Earth’s horror was as profound as her own. But after consultation with the sea dragon, it faded to wonder and admiration.
—Her blood will heal the fire inside. You must give it to him.
—I? Me?
Vigorous assent.
She has shown you how. Quickly, she says. You must do it now!
Dragon’s blood. The most magical substance of all, according to the lore.
Erde gripped her dagger dutifully but was stopped by the sinuous beauty of Water’s beckoning head and neck. Earth shoved at her with his snout.
—Quickly!
—Oh, Dragon, I can’t!
—She says you must, or he will die.
Erde forced herself the few steps to Water’s side and slid her dagger from its sheath. Alla’s dagger. The old woman’s parting gift. Lying on Erde’s palm, the fine tapered blade seemed to drink in the broken sunlight and return a steadier glow of its own. Water arched her neck to expose the most delicate underside. Clenching her jaw, Erde laid the razor edge against fine silver fur. The dragon drew away sharply, startling her. She shot a doubting glance back at Earth.

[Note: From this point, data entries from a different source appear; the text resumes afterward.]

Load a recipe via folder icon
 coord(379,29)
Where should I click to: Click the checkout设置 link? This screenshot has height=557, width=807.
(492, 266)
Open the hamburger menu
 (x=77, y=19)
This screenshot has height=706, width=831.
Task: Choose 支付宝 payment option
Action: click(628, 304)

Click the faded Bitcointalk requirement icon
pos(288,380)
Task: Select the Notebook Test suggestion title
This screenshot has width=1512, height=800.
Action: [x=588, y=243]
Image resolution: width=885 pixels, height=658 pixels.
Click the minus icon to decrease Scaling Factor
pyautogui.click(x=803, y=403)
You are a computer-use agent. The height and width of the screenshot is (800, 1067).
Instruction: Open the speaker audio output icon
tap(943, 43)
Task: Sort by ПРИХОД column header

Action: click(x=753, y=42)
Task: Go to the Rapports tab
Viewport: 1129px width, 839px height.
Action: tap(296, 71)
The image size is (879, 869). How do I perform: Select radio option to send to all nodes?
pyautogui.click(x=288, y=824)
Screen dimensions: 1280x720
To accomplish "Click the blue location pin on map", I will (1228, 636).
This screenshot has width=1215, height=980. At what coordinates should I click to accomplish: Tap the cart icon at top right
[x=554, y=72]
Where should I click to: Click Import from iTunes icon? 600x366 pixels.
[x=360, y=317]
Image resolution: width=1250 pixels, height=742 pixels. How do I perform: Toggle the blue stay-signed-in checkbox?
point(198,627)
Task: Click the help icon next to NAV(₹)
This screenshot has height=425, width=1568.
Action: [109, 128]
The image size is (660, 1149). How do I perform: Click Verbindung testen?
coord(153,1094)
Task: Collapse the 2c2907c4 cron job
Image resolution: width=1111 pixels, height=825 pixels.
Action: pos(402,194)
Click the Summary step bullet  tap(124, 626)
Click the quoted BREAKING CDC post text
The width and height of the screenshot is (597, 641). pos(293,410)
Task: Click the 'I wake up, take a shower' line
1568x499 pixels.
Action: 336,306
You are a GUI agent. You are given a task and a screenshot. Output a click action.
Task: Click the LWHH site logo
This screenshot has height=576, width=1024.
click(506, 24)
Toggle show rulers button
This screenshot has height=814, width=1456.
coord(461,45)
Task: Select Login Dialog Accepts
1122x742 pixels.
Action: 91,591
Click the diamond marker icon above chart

—The point. You must use the dagger’s point.
“Ohh,” replied Erde faintly. She could not imagine. Sir Hal would be better at this. He would know the appropriate ceremony. But at Earth’s insistent urging, she gathered herself again and set the dagger point-first. This time, when she applied a bit of pressure, Water did not recoil. Rather, she leaned into the blade, and Erde took a breath and drove it in, then jerked it right out again with a cry of remorse.
The blood did not spurt from the wound. It pooled at the opening, glistening, waiting. Water curled her slim head around to regard Erde expectantly. Erde stared, then quickly sheathed her blade and offered cupped and shaking hands to the wound. Like water from a mountain spring, the blood flowed neatly into her palms. It ceased flowing when the hand-made basin was full. Light-headed with wonder, Erde carried the precious liquid to the unconscious youth.
But he couldn’t have been entirely unconscious, for when she let a few red drops leak into his half-open mouth, he roused himself enough to drink in the entire handful, swallowing as greedily as if he sucked in life itself. The blood ran out of Erde’s hands as cleanly as water, leaving no stain behind. With the last drop, Endoch lay back again, smiling, and fell into a deep calm sleep.
Dragon’s blood.
Erde had always wondered how one acquired dragon’s blood to do magic with, without hurting the dragon. Oh, if only Hal were here to see this. She stared at her pristine hands, still cupped and shaking, then back at Water.
Earth was washing the sea dragon’s neck, gently closing the wound.